The EU's executive commission said the proposal failed to win enough support from a committee of experts from the 15 EU countries, although it came closer than on the first such application in December.

Nine countries voted in favor of lifting the moratorium on Wednesday with five against and Germany abstaining. Each country's vote is weighted based on size, however, so the application failed even though a majority of countries was in favor. There were 53 weighted votes in favor when 62 such votes were needed.

Belgium, Spain, France, Ireland, Netherlands, Portugal, Finland, Sweden and Britain were in favor; Denmark, Greece, Austria, Italy and Luxembourg opposed and Germany was the lone holdout.

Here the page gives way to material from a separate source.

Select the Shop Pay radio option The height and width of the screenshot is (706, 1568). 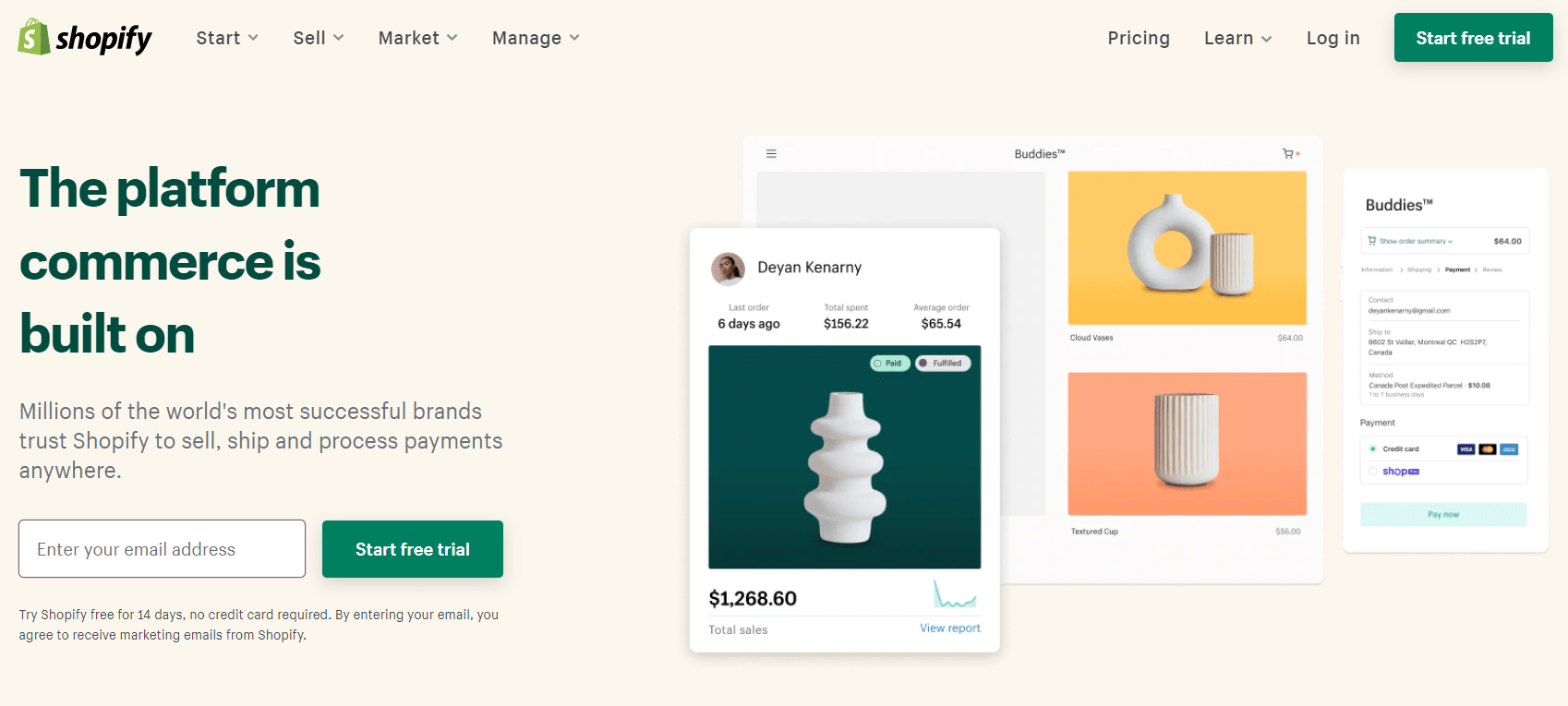point(1373,472)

It now goes directly to government ministers. If they don't make a decision in three months, the file returns to the commission, which can adopt it on its own.

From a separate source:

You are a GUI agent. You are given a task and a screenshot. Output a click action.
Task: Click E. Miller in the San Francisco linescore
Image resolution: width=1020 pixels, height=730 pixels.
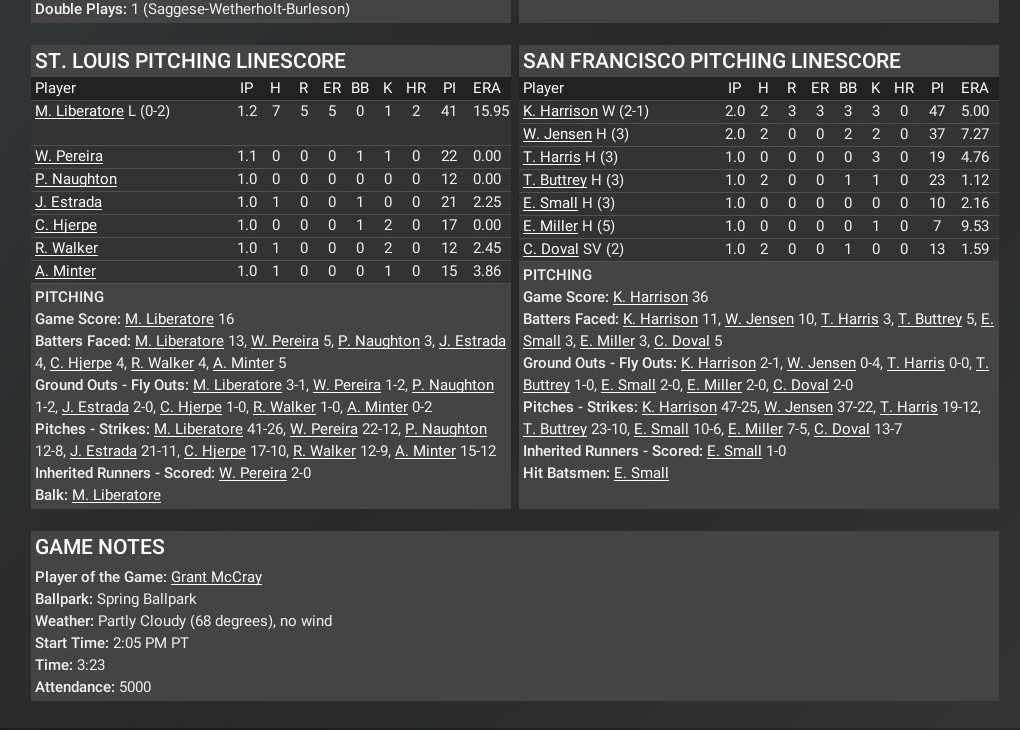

St. Louis-based Monsanto said in a statement it was disappointed the EU members "did not reach a decision" on the proposal to approve the importation of its corn.

It said the European Food Safety Authority concluded last December that the variety in question was "as safe as conventional maize" and that permitting its import "for food or feed or processing is unlikely to have an adverse effect on human or animal health."

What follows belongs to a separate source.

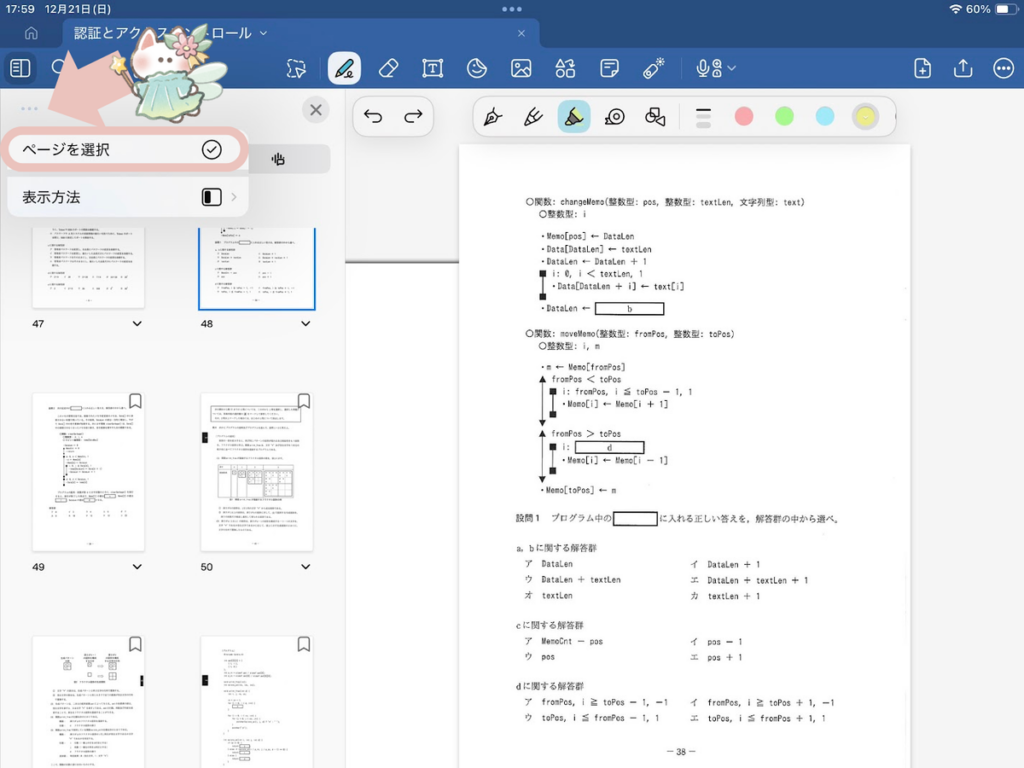
Task: Click the Redo arrow
Action: coord(413,116)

Brett Begemann, executive vice president-international for Monsanto, said the company was hopeful the government ministers will approve it.

The vote on the first such application — canned sweet corn from a strain developed by the Swiss-based company Syngenta — had six countries in favor and six against with three abstentions. That application is already pending before government ministers.

In the December vote, Spain, Britain, Netherlands, Finland, Sweden, Ireland voted in favor; Denmark, Greece, Luxembourg, Austria, Portugal, France against and Germany, Italy and Belgium abstained.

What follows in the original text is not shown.